**Tasks**.
1. Name the three variables that the notebook excerpt on principal component loadings says contribute almost equally to both the first and second principal components.
2. Rewrite the stretch from "position = np.arange(len(pc1))" through "ax2.set_xticks(position)" in the notebook excerpt on principal component loadings, changing every "position" to "idx".

**Passage to read**.
━━━━━━

The loadings can be accessed with:

In [None]:
# Get the loadings for PC1 and PC2:
loadings = pca.components_.T
pc1 = loadings[:, 0]
pc2 = loadings[:, 1]

**Hint:** You can use `np.dot` to take the dot product.

In [None]:
print("pc1 * pc1 =", np.dot(pc1, pc1))
print("pc2 * pc2 =", np.dot(pc2, pc2))
print("pc1 * pc2 =", np.dot(pc1, pc2))

#### Your answer to question 7.1(g):
When we take the dot product, we find that
the vectors in question are normalized (dot product equal to one) and orthogonal to each other (dot product equal to zero).

### 7.1(h)
For a particular loadings vector, the $i$'th component contains the
contribution from the original variable $i$ to the principal
component described by this loadings vector. This contribution
is a number between $-1$ and $1$.

We can get an overview of the contributions to
principal component number 1 and 2 by plotting the loadings in a bar plot as follows:

In [None]:
fig, (ax1, ax2) = plt.subplots(
    constrained_layout=True, nrows=2, sharex=True, sharey=True
)
position = np.arange(len(pc1))
ax1.bar(position, pc1)
ax1.set_xticks(position)
ax1.set_xticklabels(variables, rotation=90)
ax1.axhline(y=0, ls=":", color="k")  # Horizontal line to show 0
ax2.bar(position, pc2)
ax2.set_xticks(position)
ax2.set_xticklabels(variables, rotation=90)
ax2.axhline(y=0, ls=":", color="k")  # Horizontal line to show 0
ax1.set_title("PC1", loc="left")
ax2.set_title("PC2", loc="left")
sns.despine(fig=fig)

Make a bar plot for the two first principal components and inspect
the contributions from the different variables. The plots
should indicate that the variables neutrons, protons, and electrons contribute
almost equally to both the first and second
principal components. Can you provide an interpretation of this
observation?

━━━━━━

**Data section**.
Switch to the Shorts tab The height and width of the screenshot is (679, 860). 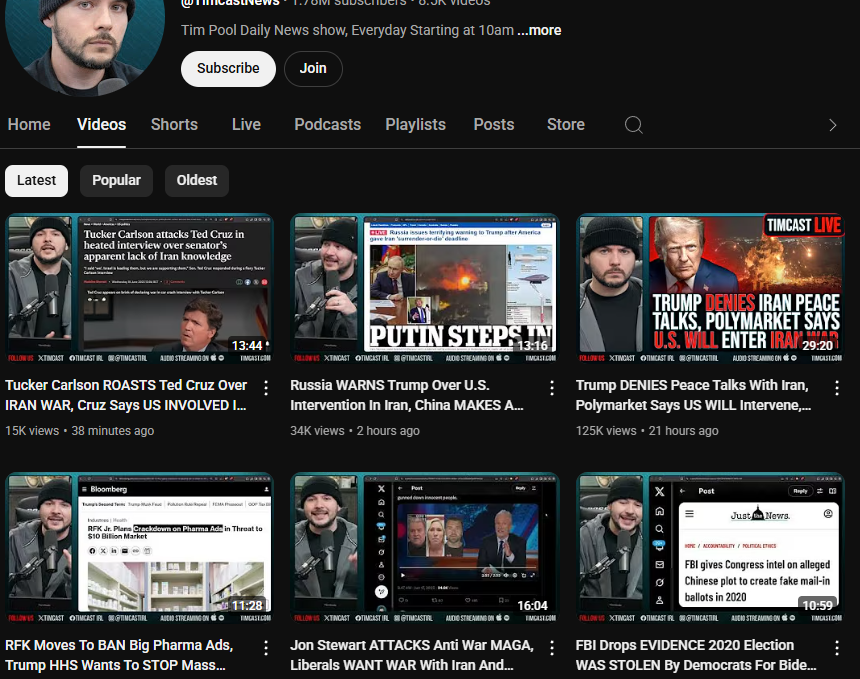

━━━━━━

**Task-by-task outputs**.
1. neutrons, protons, electrons

2.
idx = np.arange(len(pc1))
ax1.bar(idx, pc1)
ax1.set_xticks(idx)
ax1.set_xticklabels(variables, rotation=90)
ax1.axhline(y=0, ls=":", color="k")  # Horizontal line to show 0
ax2.bar(idx, pc2)
ax2.set_xticks(idx)